**Your objective:**
Each record below must be returned exactly as shown.

**Stored records:**
*** Block opens ***

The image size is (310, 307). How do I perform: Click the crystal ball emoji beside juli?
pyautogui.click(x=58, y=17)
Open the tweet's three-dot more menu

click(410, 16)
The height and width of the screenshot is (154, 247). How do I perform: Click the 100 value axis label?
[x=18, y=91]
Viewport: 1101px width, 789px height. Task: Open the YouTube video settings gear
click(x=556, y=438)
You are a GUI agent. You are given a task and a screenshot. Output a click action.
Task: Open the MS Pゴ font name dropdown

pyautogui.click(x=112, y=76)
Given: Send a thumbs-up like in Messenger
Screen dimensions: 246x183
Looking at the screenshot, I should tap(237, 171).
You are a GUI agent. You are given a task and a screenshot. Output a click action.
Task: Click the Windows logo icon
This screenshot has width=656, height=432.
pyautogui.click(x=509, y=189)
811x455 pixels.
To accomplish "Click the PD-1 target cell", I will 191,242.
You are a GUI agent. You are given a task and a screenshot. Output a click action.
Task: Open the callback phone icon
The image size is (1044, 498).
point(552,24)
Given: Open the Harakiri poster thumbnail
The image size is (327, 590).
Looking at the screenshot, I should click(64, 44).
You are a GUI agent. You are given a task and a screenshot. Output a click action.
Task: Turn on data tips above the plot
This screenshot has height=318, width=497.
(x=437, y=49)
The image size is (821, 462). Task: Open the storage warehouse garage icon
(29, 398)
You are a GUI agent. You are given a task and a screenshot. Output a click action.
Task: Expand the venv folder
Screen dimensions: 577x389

*** Block closes ***

**Response:**
The image size is (310, 307). How do I perform: Click the crystal ball emoji beside juli?
pyautogui.click(x=58, y=17)
Open the tweet's three-dot more menu

click(410, 16)
The height and width of the screenshot is (154, 247). How do I perform: Click the 100 value axis label?
[x=18, y=91]
Viewport: 1101px width, 789px height. Task: Open the YouTube video settings gear
click(x=556, y=438)
You are a GUI agent. You are given a task and a screenshot. Output a click action.
Task: Open the MS Pゴ font name dropdown

pyautogui.click(x=112, y=76)
Given: Send a thumbs-up like in Messenger
Screen dimensions: 246x183
Looking at the screenshot, I should tap(237, 171).
You are a GUI agent. You are given a task and a screenshot. Output a click action.
Task: Click the Windows logo icon
This screenshot has width=656, height=432.
pyautogui.click(x=509, y=189)
811x455 pixels.
To accomplish "Click the PD-1 target cell", I will 191,242.
You are a GUI agent. You are given a task and a screenshot. Output a click action.
Task: Open the callback phone icon
The image size is (1044, 498).
point(552,24)
Given: Open the Harakiri poster thumbnail
The image size is (327, 590).
Looking at the screenshot, I should click(64, 44).
You are a GUI agent. You are given a task and a screenshot. Output a click action.
Task: Turn on data tips above the plot
This screenshot has height=318, width=497.
(x=437, y=49)
The image size is (821, 462). Task: Open the storage warehouse garage icon
(29, 398)
You are a GUI agent. You are given a task and a screenshot. Output a click action.
Task: Expand the venv folder
Screen dimensions: 577x389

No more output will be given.